Just keep in mind if you leave your stand on public land it isn't "your" stand. Anybody is perfectly allowed to hunt it and don't be surprised at all if you find somebody pearched in it.


----------



## M.Magis (Apr 5, 2004)

I really don't understand how that would change anything. It wouldn't make the state any extra money because they would have to pay people to manage those licenses. They'd likely end up losing money, while making a bunch of people whine about more fees. Maybe I'm missing something, but I can't see what it would solve.


----------



## bkr43050 (Apr 5, 2004)

M.Magis said:


> I really don't understand how that would change anything. It wouldn't make the state any extra money because they would have to pay people to manage those licenses. They'd likely end up losing money, while making a bunch of people whine about more fees. Maybe I'm missing something, but I can't see what it would solve.

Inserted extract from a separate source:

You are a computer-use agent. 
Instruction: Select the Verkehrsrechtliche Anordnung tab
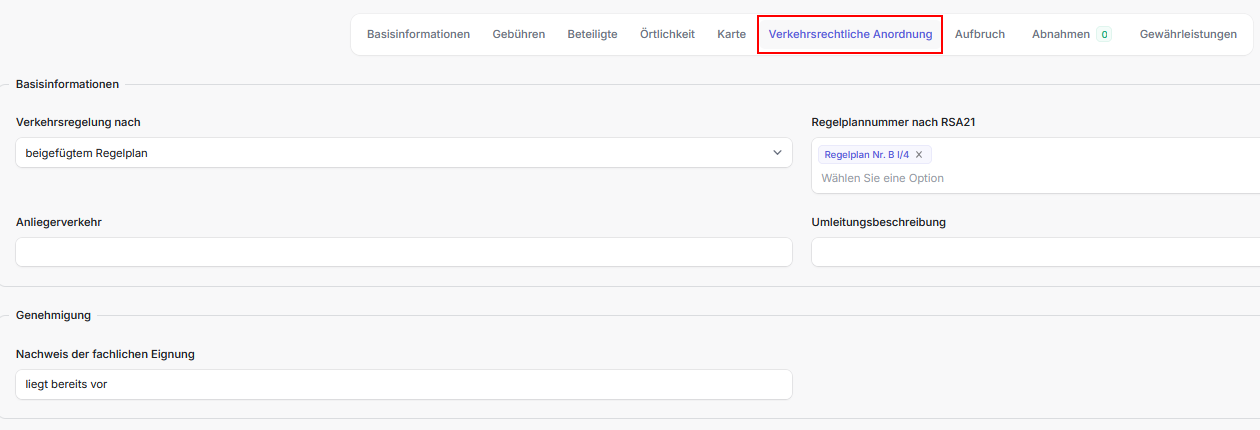click(850, 34)
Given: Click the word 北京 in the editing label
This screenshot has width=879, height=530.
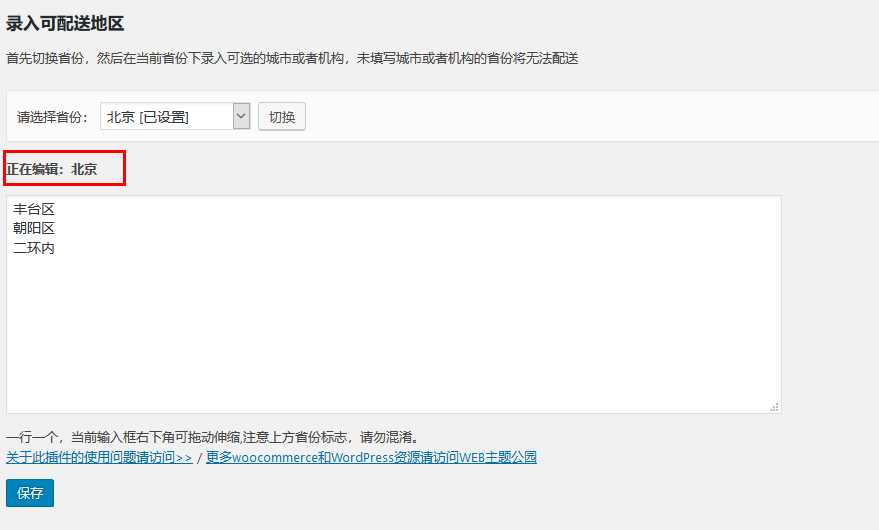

I agree completely. With a fee you would have the same thing as there is now. Apparently some people have chosen to put ladder stands out and leave them for the season. I don't believe that this is prohibited but I may be wrong. They are not permanent stands. The only way they could then prohibit this is if they required you to take the stand home with you every time you left the woods. I don't believe that is the case.

Personally I would not trust anyone with my stand setting out there all season whether it was with a access fee or not. Public hunting grounds would have all kinds of people in and out. It only takes one to take it.


----------



## big_mike (Aug 2, 2006)

I believe it is illegal to install a stand on public land that is affixed to the tree longer than 24 hours. Yes it is true that if you put a stand up and Joe Blow decided to hunt out of it, it is his for the hunting. If you don not mark your stand with your name and address, the stand is anybodys for tha taking. I myself would not leave a perfectly good stand out on public land to get stolen, yet I do use a climbing stand. Plus, I have had stands stolen on private land as well. If you have an abundance of funds to keep buying more stands every year then leave them up on public land, if you don't I would highly suggest not to leave them up.


----------



## M.Magis (Apr 5, 2004)

> I believe it is illegal to install a stand on public land that is affixed to the tree longer than 24 hours.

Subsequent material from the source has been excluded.